Energy tariffs with discounted unit rates in the UK (this month)
A practical guide to understanding “discounted unit rate” deals (including tracker discounts, fixed-rate discounts and segmented offers), who can get them, and how to compare them safely against the Ofgem price cap.
- See what “discounted unit rates” really mean (and what they don’t)
- Compare deal types by meter, payment method, region and exit fees
- Get a whole-of-market quote in minutes (estimated costs, no promises)
Important: availability changes through the month and depends on your postcode, meter type and payment method. All costs and savings are estimates and subject to supplier terms.
Fast answer: what to look for in discounted unit-rate tariffs
In the UK, a tariff can advertise a discounted unit rate (the pence per kWh you pay for gas/electricity) and still cost more overall if the standing charge, discount conditions, or time-of-use rates don’t fit your household. The best approach is to compare your estimated annual cost using your postcode, meter type and payment method — not just the headline unit rate.
1) Discounted vs capped
The Ofgem price cap limits what suppliers can charge on default tariffs (e.g., SVT), not what they advertise on every fixed or tracker deal. A “discount” is usually against a reference rate (often the price cap level), and that reference can change.
2) Standing charge matters
Some tariffs lower the unit rate but raise the standing charge. This can suit higher usage households, but may be poor value for low usage or small flats.
3) Eligibility & meter type
Discounted unit-rate offers can vary by region, smart meter availability, payment method (Direct Debit vs prepayment) and whether you have single-rate, Economy 7 or other multi-rate meters.
Quick tip: If a deal highlights a low unit rate, always check (a) standing charge, (b) whether the discount applies 24/7 or only at certain times, and (c) any exit fees if you want to switch again.
What “discounted unit rate” means (in plain English)
Your energy bill is mainly made up of:
- Unit rate (p/kWh)
- What you pay for each unit of energy you use. A “discounted unit rate” usually means the supplier is offering a lower p/kWh than a reference price — but you must check what that reference is.
- Standing charge (p/day)
- A daily charge for having an energy supply. Standing charges vary by region and payment method and can significantly affect low-usage homes.

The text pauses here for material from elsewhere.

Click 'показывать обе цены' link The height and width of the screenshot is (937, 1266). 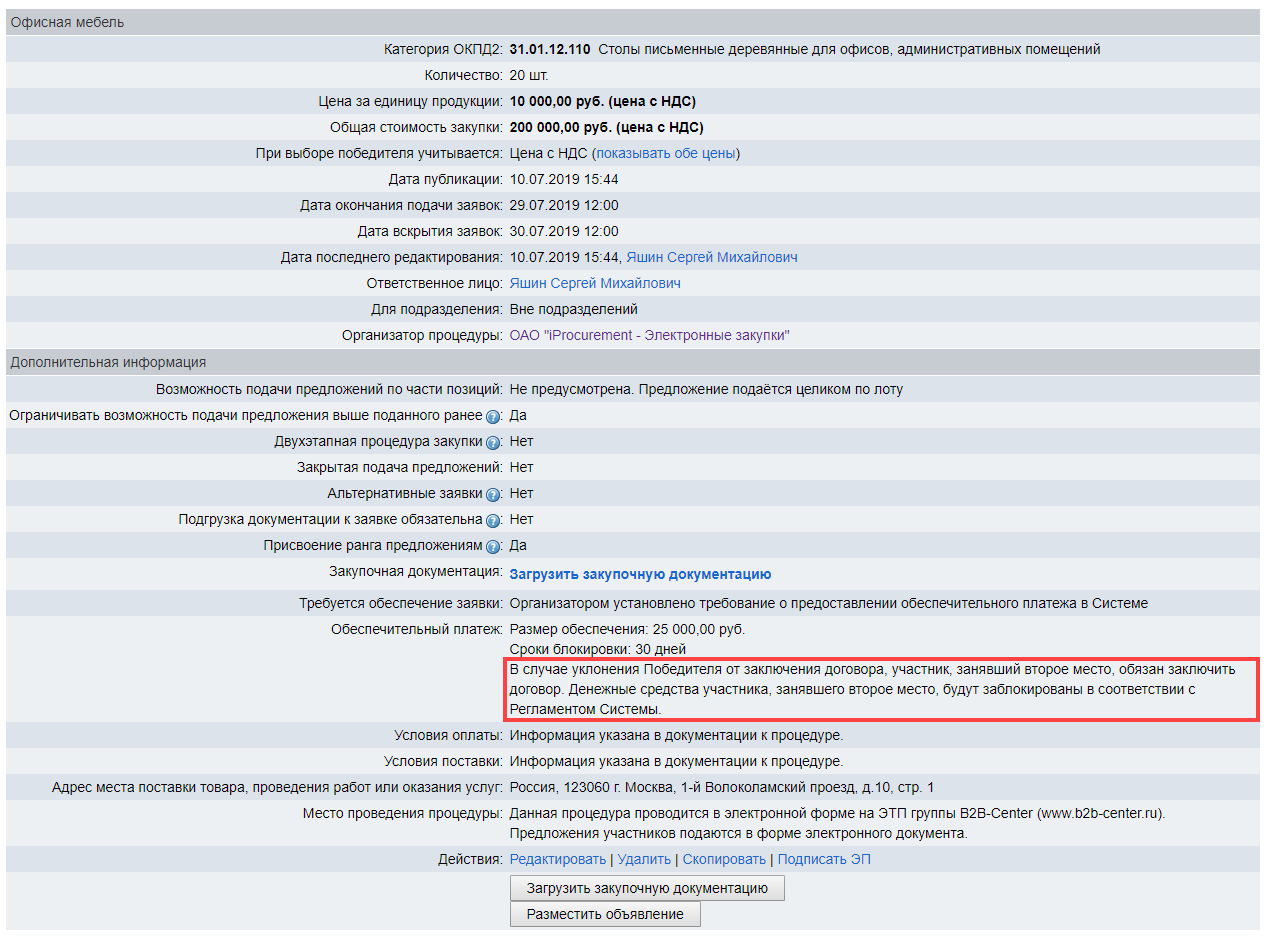pos(666,153)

- How rates change over time
- Fixed, tracker, and time-of-use tariffs behave differently. “Discounted” doesn’t automatically mean fixed or cheapest long-term.
Common discount structures you’ll see in the UK
Discount vs Ofgem price cap (variable reference)

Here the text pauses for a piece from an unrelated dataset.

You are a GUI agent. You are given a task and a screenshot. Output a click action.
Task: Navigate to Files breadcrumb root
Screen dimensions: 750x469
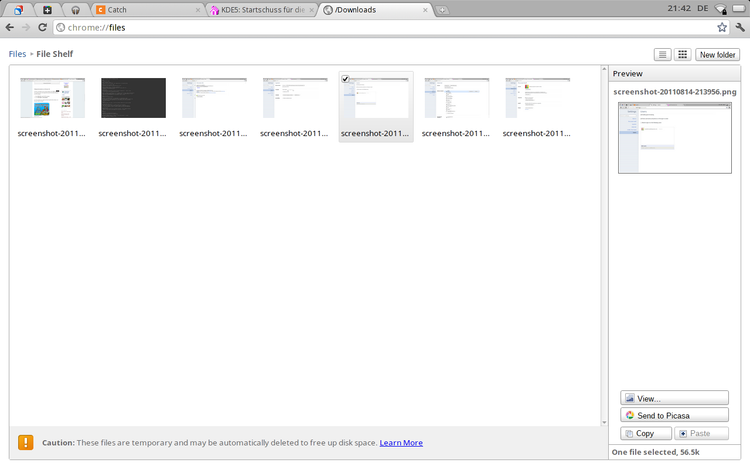tap(17, 54)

Some trackers or “cap-linked” deals advertise “X% below the price cap”. If the cap changes, your price can change too (even if the percentage stays the same).
Introductory discount (time-limited)
A lower unit rate for the first X months, then it reverts to a higher rate. Always check what happens after the intro period.
Dual-fuel bundle pricing
Electricity and gas may be priced together. Ensure both fuels are competitive for your usage — not just one.
Time-of-use discounts (smart meter)
Cheaper off-peak rates (e.g., overnight or set hours) with higher peak rates. Works best if you can shift usage (EV charging, washing, immersion heater).
Not sure what you have? Your current unit rate and standing charge are usually shown on your bill/app under “Tariff information” or “Your rates”. You can also ask your supplier for a “tariff information label” (TIL) for the plan you’re on.
Compare discounted unit-rate tariffs for your postcode
Get an estimated comparison across a broad range of UK suppliers. We’ll use your details to show options that may include discounted unit-rate deals where available.
Before you switch: If you’re in a fixed deal, check your bill for an exit fee. Many suppliers waive exit fees in the last 49 days of a fixed term, but terms vary.
Two realistic examples (with numbers)
These are illustrations to show how discounted unit rates can behave. Your rates depend on region, meter type and payment method.
Scenario A: higher usage household
- Assumed usage: 4,200 kWh electricity/year
- Tariff 1: Low unit rate, higher standing charge
- Tariff 2: Slightly higher unit rate, lower standing charge
If Tariff 1 saves 2.0p/kWh but costs +10p/day extra standing charge, the break-even is roughly: 10p ÷ 2.0p/kWh = 5 kWh/day (˜ 1,825 kWh/year). Above that usage, Tariff 1 can be better on unit rate alone — but only if the discount applies at all times and there are no higher peak rates.
Scenario B: low usage flat
- Assumed usage: 1,600 kWh electricity/year
- Standing charge difference: +15p/day on “discounted” deal
- Unit rate discount: 1.2p/kWh lower
Extra standing charge adds ˜ £54.75/year (15p × 365). Unit rate discount saves ˜ £19.20/year (1,600 × 1.2p). Net effect: the “discounted unit rate” deal could cost about £35/year more, despite the lower p/kWh.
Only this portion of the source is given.